The board of El Corte Ingles has unanimously approved the appointment of Javier Catena as consejero delegado, the group chief executive, on the proposal of chairwoman Cristina Alvarez. The appointment, announced on 19 June 2026, hands Catena responsibility for implementing the Spanish retailer's strategic plan, which is in the process of being updated, and concentrates executive authority at the top of the group: its business units will report to the chief executive, who also takes charge of the management committee.
Announcing the decision, Alvarez said that Catena's arrival, with the support of the group's senior management team, would be decisive in a new stage of growth and investment, while reinforcing a corporate governance structure better adapted to new challenges, according to the company's Spanish-language statement. The appointment came days after the presentation of annual results and roughly five weeks before the group's shareholders' meeting on 24 July, giving the incoming chief executive a mandate anchored in a fresh set of numbers and an imminent governance calendar.
Catena is a returning insider. He previously served as El Corte Ingles' chief operating officer, with responsibility for supply chain, logistics and real estate, and led the group's large-scale property strategy, including the transformation of emblematic assets and complex urban regeneration initiatives. He left the family-owned retailer at the end of 2025 and joined Ginkgo, a pan-European urban regeneration investment platform associated with Edmond de Rothschild Private Equity, as director general for Spain and Portugal from March 2026. His career spans close to three decades in real estate investment, development and asset transformation across retail, residential, logistics, office and hospitality assets.
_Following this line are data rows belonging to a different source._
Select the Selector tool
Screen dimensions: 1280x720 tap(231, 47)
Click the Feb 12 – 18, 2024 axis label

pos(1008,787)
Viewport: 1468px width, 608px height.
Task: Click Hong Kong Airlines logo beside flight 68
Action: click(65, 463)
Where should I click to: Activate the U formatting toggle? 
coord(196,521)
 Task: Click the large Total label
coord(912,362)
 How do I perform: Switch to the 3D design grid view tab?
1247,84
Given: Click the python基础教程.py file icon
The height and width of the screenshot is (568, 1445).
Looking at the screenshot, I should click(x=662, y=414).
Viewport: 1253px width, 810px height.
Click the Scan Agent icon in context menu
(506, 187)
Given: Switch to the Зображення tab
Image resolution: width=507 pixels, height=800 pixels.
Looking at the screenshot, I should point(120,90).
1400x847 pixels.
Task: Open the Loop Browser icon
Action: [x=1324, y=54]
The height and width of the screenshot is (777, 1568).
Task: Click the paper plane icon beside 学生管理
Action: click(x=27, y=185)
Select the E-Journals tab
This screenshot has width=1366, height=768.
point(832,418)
El Corte Ingles, headquartered in Madrid, is Spain's largest department store group. In its 2025-26 financial year, ended 28 February 2026, the group reported a net profit of 628 million euros, an increase of 22.8 percent, on a consolidated income volume of 17.25 billion euros. Turnover reached 14.99 billion euros, up 2 percent on a like-for-like surface basis, as the group continued to reduce debt and lean on fashion-led growth.
The design of the role is as telling as the name. Requiring every business unit to report to the chief executive, and placing the management committee under his direction, reads as a deliberate consolidation of executive power ahead of the strategic plan update; on that reading, the board has chosen clarity of command over the more distributed structure it has operated with in recent years. The choice of a real estate and operations specialist, rather than a merchant or digital executive, is an inference-rich signal in itself: it suggests the property portfolio, among the most valuable department store real estate in Europe, and the group's logistics backbone will be central levers of the next phase. Investors, suppliers and landlords should watch the updated strategic plan and the 24 July shareholders' meeting for the concrete capital allocation choices that follow.